=== Given data ===

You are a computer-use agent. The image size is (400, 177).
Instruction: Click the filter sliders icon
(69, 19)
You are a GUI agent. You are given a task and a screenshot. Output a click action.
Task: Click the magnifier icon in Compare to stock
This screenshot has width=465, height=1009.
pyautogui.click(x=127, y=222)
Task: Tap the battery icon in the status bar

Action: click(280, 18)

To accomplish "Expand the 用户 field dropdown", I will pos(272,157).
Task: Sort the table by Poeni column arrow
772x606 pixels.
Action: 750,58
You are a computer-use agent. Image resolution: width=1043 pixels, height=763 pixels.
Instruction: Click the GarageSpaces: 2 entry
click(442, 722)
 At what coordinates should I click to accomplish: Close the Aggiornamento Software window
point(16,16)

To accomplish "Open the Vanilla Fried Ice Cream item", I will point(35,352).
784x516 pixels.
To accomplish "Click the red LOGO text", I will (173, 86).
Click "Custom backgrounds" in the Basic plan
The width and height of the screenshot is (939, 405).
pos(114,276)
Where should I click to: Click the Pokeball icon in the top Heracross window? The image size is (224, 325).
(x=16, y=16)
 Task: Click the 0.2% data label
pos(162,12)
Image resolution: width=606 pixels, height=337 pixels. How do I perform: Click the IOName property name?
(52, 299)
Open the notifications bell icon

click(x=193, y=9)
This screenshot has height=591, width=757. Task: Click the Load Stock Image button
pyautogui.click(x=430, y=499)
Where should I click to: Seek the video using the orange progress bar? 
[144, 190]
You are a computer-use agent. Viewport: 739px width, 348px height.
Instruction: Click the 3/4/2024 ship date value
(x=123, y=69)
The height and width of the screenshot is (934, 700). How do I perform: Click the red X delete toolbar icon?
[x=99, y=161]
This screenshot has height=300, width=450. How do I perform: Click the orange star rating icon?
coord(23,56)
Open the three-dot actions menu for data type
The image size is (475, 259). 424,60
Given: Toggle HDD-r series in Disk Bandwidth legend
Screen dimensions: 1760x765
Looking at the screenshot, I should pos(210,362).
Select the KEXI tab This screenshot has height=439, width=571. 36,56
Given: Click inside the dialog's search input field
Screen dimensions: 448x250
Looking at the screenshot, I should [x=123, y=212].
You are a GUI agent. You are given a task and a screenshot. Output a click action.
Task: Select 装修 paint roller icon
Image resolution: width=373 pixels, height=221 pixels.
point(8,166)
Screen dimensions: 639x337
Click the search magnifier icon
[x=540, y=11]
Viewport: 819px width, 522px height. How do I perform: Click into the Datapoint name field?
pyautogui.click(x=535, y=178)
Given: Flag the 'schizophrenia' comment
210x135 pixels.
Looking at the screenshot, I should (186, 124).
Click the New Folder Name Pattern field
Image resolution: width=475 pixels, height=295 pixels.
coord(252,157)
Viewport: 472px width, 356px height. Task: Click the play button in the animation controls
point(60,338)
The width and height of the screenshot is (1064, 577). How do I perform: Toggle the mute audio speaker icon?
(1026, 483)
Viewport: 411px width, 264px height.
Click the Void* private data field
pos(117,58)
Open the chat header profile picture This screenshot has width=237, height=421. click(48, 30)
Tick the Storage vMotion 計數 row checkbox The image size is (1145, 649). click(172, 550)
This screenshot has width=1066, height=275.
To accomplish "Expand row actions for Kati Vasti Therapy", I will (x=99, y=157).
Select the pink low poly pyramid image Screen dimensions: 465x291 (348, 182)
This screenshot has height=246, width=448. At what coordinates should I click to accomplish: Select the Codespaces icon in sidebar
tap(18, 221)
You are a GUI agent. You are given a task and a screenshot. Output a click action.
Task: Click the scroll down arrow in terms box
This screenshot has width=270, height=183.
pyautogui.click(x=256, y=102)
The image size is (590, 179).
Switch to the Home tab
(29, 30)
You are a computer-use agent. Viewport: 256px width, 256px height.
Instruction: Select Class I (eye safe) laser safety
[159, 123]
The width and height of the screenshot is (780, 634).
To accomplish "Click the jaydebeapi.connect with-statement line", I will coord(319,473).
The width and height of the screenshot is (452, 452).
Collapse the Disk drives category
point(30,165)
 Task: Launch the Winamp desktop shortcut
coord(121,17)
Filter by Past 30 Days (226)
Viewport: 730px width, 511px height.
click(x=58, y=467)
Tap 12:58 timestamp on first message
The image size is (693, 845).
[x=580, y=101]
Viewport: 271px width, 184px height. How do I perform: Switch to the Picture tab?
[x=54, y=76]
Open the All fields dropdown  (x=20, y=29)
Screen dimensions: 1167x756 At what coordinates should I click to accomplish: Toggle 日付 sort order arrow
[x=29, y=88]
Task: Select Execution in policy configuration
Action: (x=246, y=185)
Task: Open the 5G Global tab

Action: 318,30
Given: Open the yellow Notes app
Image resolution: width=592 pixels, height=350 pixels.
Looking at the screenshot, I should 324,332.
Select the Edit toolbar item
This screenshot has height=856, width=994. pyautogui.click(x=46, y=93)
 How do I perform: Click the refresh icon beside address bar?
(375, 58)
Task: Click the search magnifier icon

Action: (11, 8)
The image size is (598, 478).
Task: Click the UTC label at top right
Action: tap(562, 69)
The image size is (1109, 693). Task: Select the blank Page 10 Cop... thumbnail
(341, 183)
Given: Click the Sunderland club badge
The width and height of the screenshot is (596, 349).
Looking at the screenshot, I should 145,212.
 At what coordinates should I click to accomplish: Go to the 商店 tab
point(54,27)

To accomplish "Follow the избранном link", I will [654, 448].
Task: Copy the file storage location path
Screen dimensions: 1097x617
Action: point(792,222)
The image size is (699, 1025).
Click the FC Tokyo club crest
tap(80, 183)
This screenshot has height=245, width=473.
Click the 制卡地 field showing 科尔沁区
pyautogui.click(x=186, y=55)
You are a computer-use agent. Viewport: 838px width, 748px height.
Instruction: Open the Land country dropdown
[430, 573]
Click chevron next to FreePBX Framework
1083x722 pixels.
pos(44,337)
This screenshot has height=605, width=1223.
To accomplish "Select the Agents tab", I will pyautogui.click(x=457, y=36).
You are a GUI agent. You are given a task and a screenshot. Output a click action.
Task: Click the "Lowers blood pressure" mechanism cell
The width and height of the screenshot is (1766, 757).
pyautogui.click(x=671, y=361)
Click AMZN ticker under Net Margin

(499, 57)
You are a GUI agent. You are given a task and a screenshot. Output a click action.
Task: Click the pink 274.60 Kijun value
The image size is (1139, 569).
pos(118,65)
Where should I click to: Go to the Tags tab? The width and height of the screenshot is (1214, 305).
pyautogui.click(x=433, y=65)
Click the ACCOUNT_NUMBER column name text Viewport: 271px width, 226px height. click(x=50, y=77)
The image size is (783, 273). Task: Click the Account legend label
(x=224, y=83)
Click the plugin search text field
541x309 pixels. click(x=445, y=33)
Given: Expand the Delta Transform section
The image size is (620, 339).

===

# Work item:
Output all of the entries without altering a single word.

# Finished task:
You are a computer-use agent. The image size is (400, 177).
Instruction: Click the filter sliders icon
(69, 19)
You are a GUI agent. You are given a task and a screenshot. Output a click action.
Task: Click the magnifier icon in Compare to stock
This screenshot has width=465, height=1009.
pyautogui.click(x=127, y=222)
Task: Tap the battery icon in the status bar

Action: click(280, 18)

To accomplish "Expand the 用户 field dropdown", I will pos(272,157).
Task: Sort the table by Poeni column arrow
772x606 pixels.
Action: 750,58
You are a computer-use agent. Image resolution: width=1043 pixels, height=763 pixels.
Instruction: Click the GarageSpaces: 2 entry
click(442, 722)
 At what coordinates should I click to accomplish: Close the Aggiornamento Software window
point(16,16)

To accomplish "Open the Vanilla Fried Ice Cream item", I will point(35,352).
784x516 pixels.
To accomplish "Click the red LOGO text", I will (173, 86).
Click "Custom backgrounds" in the Basic plan
The width and height of the screenshot is (939, 405).
pos(114,276)
Where should I click to: Click the Pokeball icon in the top Heracross window? The image size is (224, 325).
(x=16, y=16)
 Task: Click the 0.2% data label
pos(162,12)
Image resolution: width=606 pixels, height=337 pixels. How do I perform: Click the IOName property name?
(52, 299)
Open the notifications bell icon

click(x=193, y=9)
This screenshot has height=591, width=757. Task: Click the Load Stock Image button
pyautogui.click(x=430, y=499)
Where should I click to: Seek the video using the orange progress bar? 
[144, 190]
You are a computer-use agent. Viewport: 739px width, 348px height.
Instruction: Click the 3/4/2024 ship date value
(x=123, y=69)
The height and width of the screenshot is (934, 700). How do I perform: Click the red X delete toolbar icon?
[x=99, y=161]
This screenshot has height=300, width=450. How do I perform: Click the orange star rating icon?
coord(23,56)
Open the three-dot actions menu for data type
The image size is (475, 259). 424,60
Given: Toggle HDD-r series in Disk Bandwidth legend
Screen dimensions: 1760x765
Looking at the screenshot, I should pos(210,362).
Select the KEXI tab This screenshot has height=439, width=571. 36,56
Given: Click inside the dialog's search input field
Screen dimensions: 448x250
Looking at the screenshot, I should [x=123, y=212].
You are a GUI agent. You are given a task and a screenshot. Output a click action.
Task: Select 装修 paint roller icon
Image resolution: width=373 pixels, height=221 pixels.
point(8,166)
Screen dimensions: 639x337
Click the search magnifier icon
[x=540, y=11]
Viewport: 819px width, 522px height. How do I perform: Click into the Datapoint name field?
pyautogui.click(x=535, y=178)
Given: Flag the 'schizophrenia' comment
210x135 pixels.
Looking at the screenshot, I should (186, 124).
Click the New Folder Name Pattern field
Image resolution: width=475 pixels, height=295 pixels.
coord(252,157)
Viewport: 472px width, 356px height. Task: Click the play button in the animation controls
point(60,338)
The width and height of the screenshot is (1064, 577). How do I perform: Toggle the mute audio speaker icon?
(1026, 483)
Viewport: 411px width, 264px height.
Click the Void* private data field
pos(117,58)
Open the chat header profile picture This screenshot has width=237, height=421. click(48, 30)
Tick the Storage vMotion 計數 row checkbox The image size is (1145, 649). click(172, 550)
This screenshot has width=1066, height=275.
To accomplish "Expand row actions for Kati Vasti Therapy", I will (x=99, y=157).
Select the pink low poly pyramid image Screen dimensions: 465x291 (348, 182)
This screenshot has height=246, width=448. At what coordinates should I click to accomplish: Select the Codespaces icon in sidebar
tap(18, 221)
You are a GUI agent. You are given a task and a screenshot. Output a click action.
Task: Click the scroll down arrow in terms box
This screenshot has width=270, height=183.
pyautogui.click(x=256, y=102)
The image size is (590, 179).
Switch to the Home tab
(29, 30)
You are a computer-use agent. Viewport: 256px width, 256px height.
Instruction: Select Class I (eye safe) laser safety
[159, 123]
The width and height of the screenshot is (780, 634).
To accomplish "Click the jaydebeapi.connect with-statement line", I will coord(319,473).
The width and height of the screenshot is (452, 452).
Collapse the Disk drives category
point(30,165)
 Task: Launch the Winamp desktop shortcut
coord(121,17)
Filter by Past 30 Days (226)
Viewport: 730px width, 511px height.
click(x=58, y=467)
Tap 12:58 timestamp on first message
The image size is (693, 845).
[x=580, y=101]
Viewport: 271px width, 184px height. How do I perform: Switch to the Picture tab?
[x=54, y=76]
Open the All fields dropdown  (x=20, y=29)
Screen dimensions: 1167x756 At what coordinates should I click to accomplish: Toggle 日付 sort order arrow
[x=29, y=88]
Task: Select Execution in policy configuration
Action: (x=246, y=185)
Task: Open the 5G Global tab

Action: 318,30
Given: Open the yellow Notes app
Image resolution: width=592 pixels, height=350 pixels.
Looking at the screenshot, I should 324,332.
Select the Edit toolbar item
This screenshot has height=856, width=994. pyautogui.click(x=46, y=93)
 How do I perform: Click the refresh icon beside address bar?
(375, 58)
Task: Click the search magnifier icon

Action: (11, 8)
The image size is (598, 478).
Task: Click the UTC label at top right
Action: tap(562, 69)
The image size is (1109, 693). Task: Select the blank Page 10 Cop... thumbnail
(341, 183)
Given: Click the Sunderland club badge
The width and height of the screenshot is (596, 349).
Looking at the screenshot, I should 145,212.
 At what coordinates should I click to accomplish: Go to the 商店 tab
point(54,27)

To accomplish "Follow the избранном link", I will [654, 448].
Task: Copy the file storage location path
Screen dimensions: 1097x617
Action: point(792,222)
The image size is (699, 1025).
Click the FC Tokyo club crest
tap(80, 183)
This screenshot has height=245, width=473.
Click the 制卡地 field showing 科尔沁区
pyautogui.click(x=186, y=55)
You are a computer-use agent. Viewport: 838px width, 748px height.
Instruction: Open the Land country dropdown
[430, 573]
Click chevron next to FreePBX Framework
1083x722 pixels.
pos(44,337)
This screenshot has height=605, width=1223.
To accomplish "Select the Agents tab", I will pyautogui.click(x=457, y=36).
You are a GUI agent. You are given a task and a screenshot. Output a click action.
Task: Click the "Lowers blood pressure" mechanism cell
The width and height of the screenshot is (1766, 757).
pyautogui.click(x=671, y=361)
Click AMZN ticker under Net Margin

(499, 57)
You are a GUI agent. You are given a task and a screenshot. Output a click action.
Task: Click the pink 274.60 Kijun value
The image size is (1139, 569).
pos(118,65)
Where should I click to: Go to the Tags tab? The width and height of the screenshot is (1214, 305).
pyautogui.click(x=433, y=65)
Click the ACCOUNT_NUMBER column name text Viewport: 271px width, 226px height. click(x=50, y=77)
The image size is (783, 273). Task: Click the Account legend label
(x=224, y=83)
Click the plugin search text field
541x309 pixels. click(x=445, y=33)
Given: Expand the Delta Transform section
The image size is (620, 339).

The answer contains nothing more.